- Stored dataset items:

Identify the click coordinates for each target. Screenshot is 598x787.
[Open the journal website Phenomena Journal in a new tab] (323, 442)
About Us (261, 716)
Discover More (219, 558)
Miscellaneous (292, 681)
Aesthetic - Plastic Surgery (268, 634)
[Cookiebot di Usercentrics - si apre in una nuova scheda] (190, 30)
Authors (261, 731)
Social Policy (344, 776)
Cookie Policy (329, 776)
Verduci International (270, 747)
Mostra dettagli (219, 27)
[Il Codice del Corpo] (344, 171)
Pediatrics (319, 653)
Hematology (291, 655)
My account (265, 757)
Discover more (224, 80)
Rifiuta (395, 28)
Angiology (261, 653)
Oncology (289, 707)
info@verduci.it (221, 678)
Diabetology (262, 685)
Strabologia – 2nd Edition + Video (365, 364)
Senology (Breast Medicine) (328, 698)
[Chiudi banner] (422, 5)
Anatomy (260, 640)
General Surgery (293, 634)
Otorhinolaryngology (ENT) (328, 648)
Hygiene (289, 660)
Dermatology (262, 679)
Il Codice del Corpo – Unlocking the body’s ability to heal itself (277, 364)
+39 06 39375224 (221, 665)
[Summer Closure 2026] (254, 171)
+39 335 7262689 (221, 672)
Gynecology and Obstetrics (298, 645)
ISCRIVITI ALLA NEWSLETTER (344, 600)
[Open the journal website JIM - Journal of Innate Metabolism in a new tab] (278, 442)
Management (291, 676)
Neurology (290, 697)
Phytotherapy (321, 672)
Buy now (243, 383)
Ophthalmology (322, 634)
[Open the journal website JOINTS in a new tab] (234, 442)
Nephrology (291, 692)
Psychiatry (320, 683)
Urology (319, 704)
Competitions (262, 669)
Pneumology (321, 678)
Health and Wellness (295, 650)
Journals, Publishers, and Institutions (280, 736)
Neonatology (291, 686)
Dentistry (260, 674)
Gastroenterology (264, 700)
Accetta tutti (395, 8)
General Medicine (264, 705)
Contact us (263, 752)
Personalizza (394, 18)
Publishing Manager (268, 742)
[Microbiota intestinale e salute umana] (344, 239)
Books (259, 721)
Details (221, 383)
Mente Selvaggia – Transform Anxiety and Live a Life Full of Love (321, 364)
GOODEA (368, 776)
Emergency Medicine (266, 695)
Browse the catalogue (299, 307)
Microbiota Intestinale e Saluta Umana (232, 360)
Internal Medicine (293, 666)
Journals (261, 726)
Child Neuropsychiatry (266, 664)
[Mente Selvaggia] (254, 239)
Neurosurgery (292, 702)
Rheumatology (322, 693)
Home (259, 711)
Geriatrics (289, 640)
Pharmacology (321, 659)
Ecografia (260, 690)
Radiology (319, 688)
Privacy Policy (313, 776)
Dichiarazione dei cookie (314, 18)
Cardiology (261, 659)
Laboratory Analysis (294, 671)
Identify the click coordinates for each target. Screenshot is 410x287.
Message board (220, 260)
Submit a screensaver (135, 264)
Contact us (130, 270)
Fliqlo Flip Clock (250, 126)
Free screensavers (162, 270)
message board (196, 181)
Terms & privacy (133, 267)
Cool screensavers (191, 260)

- To be done: Multiply every coordinate in the answers by 1.9 and round each result to a whole number, with halves rounded up. Apply this to everything from the line containing "Health and Wellness (295, 650)" down to the line containing "Emergency Medicine (266, 695)", both included, and rewrite those entries in full with their request text unchanged.

- Complete output:
Health and Wellness (561, 1235)
Journals, Publishers, and Institutions (532, 1398)
Neonatology (553, 1303)
Dentistry (494, 1281)
Gastroenterology (502, 1330)
Accetta tutti (751, 15)
General Medicine (502, 1340)
Contact us (500, 1429)
Personalizza (749, 34)
Publishing Manager (509, 1410)
[Microbiota intestinale e salute umana] (654, 454)
Books (492, 1370)
Details (420, 728)
Mente Selvaggia – Transform Anxiety and Live a Life Full of Love (610, 692)
GOODEA (699, 1474)
Emergency Medicine (505, 1321)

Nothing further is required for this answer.